Go to almost any secular bookstore and you will find a section labeled either “metaphysical” or “supernatural.” Both tend to mean “esoteric” and/or “occult.” Americans have come to identify the word “supernatural” with anything occult, esoteric, mystical and most of it has little if anything to do with Christianity. Somehow we have handed over the word “supernatural” to things like the so-called New Age Movement or perhaps some versions of Christianity that specialize in manufactured miracles (e.g., “leg lengthening” or routine “exorcisms” even of born-again Christians who struggle with some besetting sin or psychological problem).

In The Essentials of Christian Thought I define “supernatural” differently. But this is nothing new; theology almost always uses words differently than they are used in popular culture and even in churches (where popular culture has largely determined the meanings).
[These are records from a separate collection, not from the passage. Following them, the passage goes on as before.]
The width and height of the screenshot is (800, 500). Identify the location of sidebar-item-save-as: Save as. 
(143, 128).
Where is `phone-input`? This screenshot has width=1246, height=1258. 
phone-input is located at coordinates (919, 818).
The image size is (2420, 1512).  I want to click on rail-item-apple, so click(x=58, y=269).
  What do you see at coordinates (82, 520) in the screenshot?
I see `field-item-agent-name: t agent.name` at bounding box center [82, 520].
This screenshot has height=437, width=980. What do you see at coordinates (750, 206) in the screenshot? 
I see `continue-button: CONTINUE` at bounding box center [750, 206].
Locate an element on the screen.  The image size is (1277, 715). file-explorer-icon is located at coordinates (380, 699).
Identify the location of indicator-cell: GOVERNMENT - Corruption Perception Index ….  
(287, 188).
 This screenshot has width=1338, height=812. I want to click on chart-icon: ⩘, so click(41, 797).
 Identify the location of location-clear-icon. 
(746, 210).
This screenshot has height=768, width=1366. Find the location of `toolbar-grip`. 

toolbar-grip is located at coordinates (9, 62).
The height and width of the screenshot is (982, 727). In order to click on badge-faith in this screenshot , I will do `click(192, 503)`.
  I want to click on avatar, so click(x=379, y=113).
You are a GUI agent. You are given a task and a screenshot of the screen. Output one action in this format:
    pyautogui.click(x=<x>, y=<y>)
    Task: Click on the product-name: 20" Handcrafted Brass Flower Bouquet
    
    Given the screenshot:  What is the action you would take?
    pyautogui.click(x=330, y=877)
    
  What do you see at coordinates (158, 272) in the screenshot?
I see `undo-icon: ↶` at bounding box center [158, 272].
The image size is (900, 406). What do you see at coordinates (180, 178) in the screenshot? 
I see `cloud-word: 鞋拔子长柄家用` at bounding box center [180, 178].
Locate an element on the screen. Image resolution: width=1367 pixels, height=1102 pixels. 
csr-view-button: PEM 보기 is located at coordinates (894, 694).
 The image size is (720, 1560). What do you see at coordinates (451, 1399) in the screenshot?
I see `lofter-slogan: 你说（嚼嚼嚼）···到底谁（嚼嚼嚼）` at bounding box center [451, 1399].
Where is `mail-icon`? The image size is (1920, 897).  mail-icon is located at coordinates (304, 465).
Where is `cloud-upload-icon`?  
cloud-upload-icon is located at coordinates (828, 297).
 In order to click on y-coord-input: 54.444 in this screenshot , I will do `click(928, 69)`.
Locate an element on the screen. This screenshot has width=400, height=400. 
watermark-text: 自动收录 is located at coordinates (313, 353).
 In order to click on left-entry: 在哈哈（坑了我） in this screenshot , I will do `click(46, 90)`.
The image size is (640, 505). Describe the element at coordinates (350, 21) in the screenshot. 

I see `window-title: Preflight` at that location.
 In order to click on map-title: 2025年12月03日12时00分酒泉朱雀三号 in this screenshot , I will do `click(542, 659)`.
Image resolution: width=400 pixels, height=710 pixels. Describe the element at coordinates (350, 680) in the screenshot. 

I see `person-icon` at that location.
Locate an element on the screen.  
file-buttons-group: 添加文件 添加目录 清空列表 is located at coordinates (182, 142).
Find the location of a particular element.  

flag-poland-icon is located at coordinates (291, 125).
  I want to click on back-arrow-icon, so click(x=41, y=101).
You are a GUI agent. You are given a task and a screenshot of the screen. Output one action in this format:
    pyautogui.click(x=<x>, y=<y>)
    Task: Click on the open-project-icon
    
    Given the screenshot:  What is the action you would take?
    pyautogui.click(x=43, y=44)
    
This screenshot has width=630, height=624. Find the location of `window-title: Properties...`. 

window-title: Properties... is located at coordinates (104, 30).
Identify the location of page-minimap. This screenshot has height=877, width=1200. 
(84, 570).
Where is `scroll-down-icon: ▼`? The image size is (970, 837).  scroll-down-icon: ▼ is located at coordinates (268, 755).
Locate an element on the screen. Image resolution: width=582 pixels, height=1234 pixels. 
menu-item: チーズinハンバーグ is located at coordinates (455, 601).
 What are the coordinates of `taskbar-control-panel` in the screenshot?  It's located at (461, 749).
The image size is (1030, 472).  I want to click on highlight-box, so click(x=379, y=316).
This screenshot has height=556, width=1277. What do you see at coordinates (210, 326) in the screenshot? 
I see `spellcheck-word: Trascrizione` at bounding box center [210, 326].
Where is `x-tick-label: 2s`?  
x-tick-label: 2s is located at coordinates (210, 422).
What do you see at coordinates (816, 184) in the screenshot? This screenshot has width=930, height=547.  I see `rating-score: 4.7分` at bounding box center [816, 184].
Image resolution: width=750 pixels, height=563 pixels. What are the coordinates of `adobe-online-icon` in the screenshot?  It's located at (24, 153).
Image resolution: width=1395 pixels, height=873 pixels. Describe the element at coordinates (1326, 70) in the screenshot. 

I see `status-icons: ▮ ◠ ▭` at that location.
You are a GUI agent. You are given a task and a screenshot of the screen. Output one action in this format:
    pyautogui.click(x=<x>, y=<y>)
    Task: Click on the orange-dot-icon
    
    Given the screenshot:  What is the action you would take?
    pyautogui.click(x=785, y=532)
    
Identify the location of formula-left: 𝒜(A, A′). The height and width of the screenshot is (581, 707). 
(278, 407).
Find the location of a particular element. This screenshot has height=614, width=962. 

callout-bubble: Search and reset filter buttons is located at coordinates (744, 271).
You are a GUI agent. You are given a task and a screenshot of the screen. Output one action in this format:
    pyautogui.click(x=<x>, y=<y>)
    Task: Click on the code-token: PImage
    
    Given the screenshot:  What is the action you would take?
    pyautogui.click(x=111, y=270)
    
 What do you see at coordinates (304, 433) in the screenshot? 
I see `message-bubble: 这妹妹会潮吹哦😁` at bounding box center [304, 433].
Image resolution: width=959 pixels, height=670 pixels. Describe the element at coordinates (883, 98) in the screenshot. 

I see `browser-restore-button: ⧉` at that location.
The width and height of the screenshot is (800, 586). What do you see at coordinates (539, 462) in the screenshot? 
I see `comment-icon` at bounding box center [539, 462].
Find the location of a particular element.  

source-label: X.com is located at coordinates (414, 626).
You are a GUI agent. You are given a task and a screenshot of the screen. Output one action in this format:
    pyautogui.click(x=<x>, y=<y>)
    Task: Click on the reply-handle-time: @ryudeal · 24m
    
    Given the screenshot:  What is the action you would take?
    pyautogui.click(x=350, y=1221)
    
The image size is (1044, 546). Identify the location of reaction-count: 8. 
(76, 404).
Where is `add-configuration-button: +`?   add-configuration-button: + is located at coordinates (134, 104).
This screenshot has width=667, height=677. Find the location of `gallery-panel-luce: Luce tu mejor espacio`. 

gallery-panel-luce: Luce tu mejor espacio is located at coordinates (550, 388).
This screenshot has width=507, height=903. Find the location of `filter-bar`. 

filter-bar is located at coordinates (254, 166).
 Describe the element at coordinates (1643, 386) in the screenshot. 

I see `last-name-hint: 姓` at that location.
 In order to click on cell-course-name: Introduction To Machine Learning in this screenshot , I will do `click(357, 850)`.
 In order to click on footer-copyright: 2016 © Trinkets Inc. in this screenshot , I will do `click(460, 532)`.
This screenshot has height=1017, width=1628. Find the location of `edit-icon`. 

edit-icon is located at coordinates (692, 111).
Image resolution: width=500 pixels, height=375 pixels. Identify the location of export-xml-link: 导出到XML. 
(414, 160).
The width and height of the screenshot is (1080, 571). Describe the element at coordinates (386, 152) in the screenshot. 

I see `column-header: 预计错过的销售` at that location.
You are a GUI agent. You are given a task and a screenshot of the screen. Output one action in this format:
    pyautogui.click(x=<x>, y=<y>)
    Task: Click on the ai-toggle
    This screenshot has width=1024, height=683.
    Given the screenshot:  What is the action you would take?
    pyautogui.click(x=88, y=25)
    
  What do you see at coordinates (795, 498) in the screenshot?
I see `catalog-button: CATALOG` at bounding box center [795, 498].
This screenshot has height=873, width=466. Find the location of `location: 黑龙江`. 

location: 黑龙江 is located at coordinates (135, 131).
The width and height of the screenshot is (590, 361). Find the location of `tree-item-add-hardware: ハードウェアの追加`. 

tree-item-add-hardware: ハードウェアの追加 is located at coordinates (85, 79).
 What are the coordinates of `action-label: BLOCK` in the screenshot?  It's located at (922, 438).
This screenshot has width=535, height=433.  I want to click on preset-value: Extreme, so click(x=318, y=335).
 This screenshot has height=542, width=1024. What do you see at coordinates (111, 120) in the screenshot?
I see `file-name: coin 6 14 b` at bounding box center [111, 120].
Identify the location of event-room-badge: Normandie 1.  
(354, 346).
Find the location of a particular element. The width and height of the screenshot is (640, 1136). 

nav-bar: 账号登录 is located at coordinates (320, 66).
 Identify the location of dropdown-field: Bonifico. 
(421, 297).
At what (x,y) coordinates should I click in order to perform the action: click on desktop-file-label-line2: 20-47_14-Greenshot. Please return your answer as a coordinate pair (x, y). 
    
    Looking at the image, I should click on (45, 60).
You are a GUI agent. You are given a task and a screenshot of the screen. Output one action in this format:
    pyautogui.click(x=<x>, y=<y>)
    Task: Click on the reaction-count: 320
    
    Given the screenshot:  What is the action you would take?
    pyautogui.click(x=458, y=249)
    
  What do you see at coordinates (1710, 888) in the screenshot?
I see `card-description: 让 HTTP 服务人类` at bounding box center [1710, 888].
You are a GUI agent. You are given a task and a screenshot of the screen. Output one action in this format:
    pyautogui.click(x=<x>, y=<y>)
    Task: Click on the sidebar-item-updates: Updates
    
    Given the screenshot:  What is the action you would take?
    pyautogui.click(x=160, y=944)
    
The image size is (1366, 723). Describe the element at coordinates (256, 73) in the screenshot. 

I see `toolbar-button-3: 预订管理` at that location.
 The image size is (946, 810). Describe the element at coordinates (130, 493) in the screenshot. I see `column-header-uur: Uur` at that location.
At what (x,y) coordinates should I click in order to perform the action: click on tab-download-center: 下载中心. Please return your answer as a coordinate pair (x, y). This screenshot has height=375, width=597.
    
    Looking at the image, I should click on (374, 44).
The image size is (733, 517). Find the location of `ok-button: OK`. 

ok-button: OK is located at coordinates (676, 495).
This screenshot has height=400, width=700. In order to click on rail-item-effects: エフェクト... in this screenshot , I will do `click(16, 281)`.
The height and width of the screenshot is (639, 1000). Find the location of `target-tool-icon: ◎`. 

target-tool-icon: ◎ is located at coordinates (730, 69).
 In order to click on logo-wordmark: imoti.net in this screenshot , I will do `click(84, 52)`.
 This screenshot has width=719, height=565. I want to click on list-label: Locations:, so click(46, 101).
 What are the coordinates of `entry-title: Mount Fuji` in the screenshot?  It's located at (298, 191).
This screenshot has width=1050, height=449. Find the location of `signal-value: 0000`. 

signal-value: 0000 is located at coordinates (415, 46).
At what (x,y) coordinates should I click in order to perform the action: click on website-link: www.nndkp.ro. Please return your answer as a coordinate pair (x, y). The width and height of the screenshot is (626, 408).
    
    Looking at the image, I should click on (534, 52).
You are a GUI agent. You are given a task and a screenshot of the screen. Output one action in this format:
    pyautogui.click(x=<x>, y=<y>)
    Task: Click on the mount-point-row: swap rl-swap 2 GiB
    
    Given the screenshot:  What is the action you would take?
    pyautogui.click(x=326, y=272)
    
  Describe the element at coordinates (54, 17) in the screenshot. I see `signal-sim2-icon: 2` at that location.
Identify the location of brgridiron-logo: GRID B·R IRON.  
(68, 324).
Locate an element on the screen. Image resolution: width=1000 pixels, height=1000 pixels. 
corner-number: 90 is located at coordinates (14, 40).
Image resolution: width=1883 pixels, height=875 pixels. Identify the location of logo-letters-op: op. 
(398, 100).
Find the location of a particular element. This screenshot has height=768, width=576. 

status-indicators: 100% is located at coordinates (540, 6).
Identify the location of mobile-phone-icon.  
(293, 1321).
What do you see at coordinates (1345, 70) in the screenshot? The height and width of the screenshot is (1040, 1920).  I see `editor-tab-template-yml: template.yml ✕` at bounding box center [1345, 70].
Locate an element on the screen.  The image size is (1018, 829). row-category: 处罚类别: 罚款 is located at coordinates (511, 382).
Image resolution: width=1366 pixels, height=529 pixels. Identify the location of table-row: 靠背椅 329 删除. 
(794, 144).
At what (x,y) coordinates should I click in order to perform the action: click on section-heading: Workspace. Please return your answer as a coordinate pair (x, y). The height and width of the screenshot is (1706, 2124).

Here is the definition I borrow from Cambridge University philosophical theologian John Oman (d. 1939): “The Supernatural means the world which manifests more than natural values, the world which has values which stir the sense of the holy and demand to be esteemed as sacred.” Oman added that the supernatural is “the higher environment” that provokes a sense of sacredness in all people, “the holy” that grounds “All absoluteness, without which truth is mere useful information, morals mere expedient actions, beauty mere pleasing of the senses.” For Oman all this “is from the Supernatural.” (The Natural and the Supernatural, p. 71)

In my opinion, following philosophers and theologians such as Thomas Reid and Horace Bushnell but also C. S. Lewis, the “supernatural” is not over against nature but intermingled with it. It is to nature what the mind is to the brain and the will is to the physical body. These are only analogies, of course, but they point to a dimension of reality that is not reducible to the natural and the material.

With Bushnell I believe, and argue, that every act of genuine free will is supernatural insofar as it is not caused or controlled by laws of nature alone. Denial of anything supernatural—“above nature”—leads inevitably to determinism unless one simply chooses to believe in some kind of spontaneity within nature which is not the same as genuine free will. With the disappearance of genuine free will goes real responsibility and even evil itself.

None of this directly addresses the questions of a “supernatural world of spiritual beings” or miracles, but it opens the door to answering them in a certain way—as possible and even real.

In sum, then, I could say that the word “supernatural” is, at least, a necessary way of naming a reality that is “more” than the closed causal nexus of nature, “more” than what science studies, “more” than what we observe—even if we do observe its effects (which I think we do in every act of genuine responsible free will).